= Caeso (praenomen) =

Latin name

Caeso (/la-x-classic/), feminine Caesula (also spelled Cesula, Caesulla, Caesilla or Caesillia) is a Latin praenomen, or personal name. Although never a common name, Caeso was regularly used by a number of prominent families, both patrician and plebeian, during the period of the Roman Republic. The name also gave rise to the patronymic gens Caesonia. The common abbreviation K. arose from an older spelling, Kaeso, dating from the period when the letter K was still frequently used before the vowel A in Latin, and before the letters C and G were differentiated.

The praenomen Caeso was regularly used by the patrician gentes Fabia and Quinctia during the 1st centuries of the Republic, and also by the plebeian gentes Atilia and Duilia (both of which may originally have been patrician). It is also found in the gentes Acilia, Fabricia, and Latria, and must once have been used by the ancestors of the Caesonia gens. Its use gradually declined throughout Republican times, and seems to have fallen out of use around the first century AD.

==Origin and meaning==
The most familiar etymology of this praenomen was given by Gaius Plinius Secundus, and followed by Sextus Pompeius Festus, who derived it from the verb caedere, "to cut," and explained that it was originally given to a child who was cut from the mother's womb, in the operation that came to be known as the Caesarean section. This seems to be a reasonable etymology for the name of the operation, but it is probably an example of false etymology with respect to the name Caeso, as well as the cognomen Caesar, which appears to derive from the same root.

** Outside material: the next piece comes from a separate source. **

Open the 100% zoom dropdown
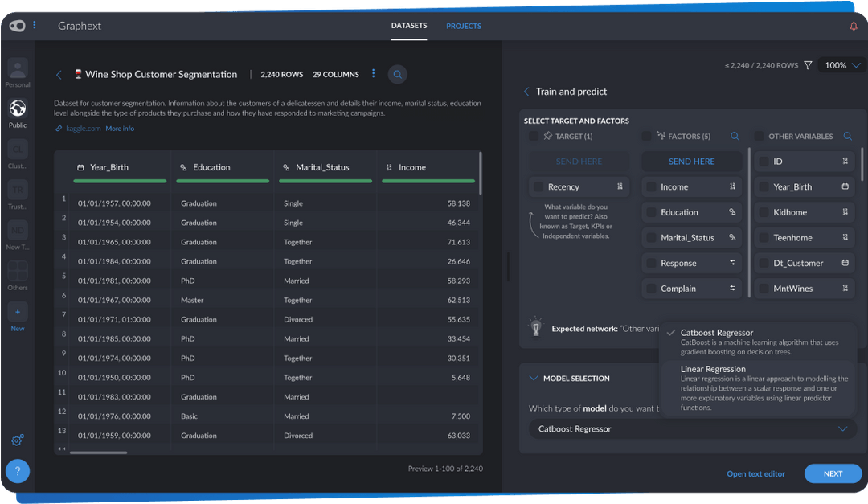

Marquardt and Mommsen, while still deriving the name from caedere, speculated that Caeso was somehow connected with the lashings administered by the Luperci, or "brotherhood of the wolf," a body of priests, during the festival of the Lupercalia. As the Luperci ran about the ancient city wall, dressed in animal skins and carrying leather thongs, girls and young women would gather along the route to receive lashes, which were believed to promote fertility.

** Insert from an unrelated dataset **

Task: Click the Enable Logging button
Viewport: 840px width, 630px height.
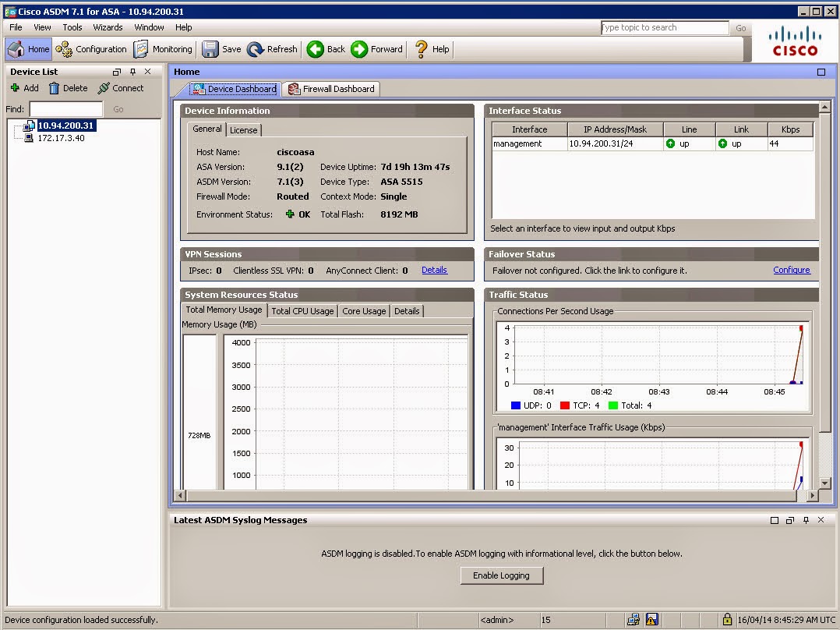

However, the likeliest explanation derives the name from caesius, "blue-grey," a word frequently used to describe the color of the eyes. This etymology was given by Festus with respect to the feminine form, Caesula. It was also one of four different explanations given for the cognomen Caesar, which Varro believed to have originated as a praenomen. This opinion is accepted by Chase, in his treatise, "The Origin of Roman Praenomina."